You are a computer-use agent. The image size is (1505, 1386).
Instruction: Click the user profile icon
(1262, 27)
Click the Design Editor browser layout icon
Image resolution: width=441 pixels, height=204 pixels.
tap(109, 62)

Exercise goal
All records shown above are to be reproduced without any alteration.

Output of the task
You are a computer-use agent. The image size is (1505, 1386).
Instruction: Click the user profile icon
(1262, 27)
Click the Design Editor browser layout icon
Image resolution: width=441 pixels, height=204 pixels.
tap(109, 62)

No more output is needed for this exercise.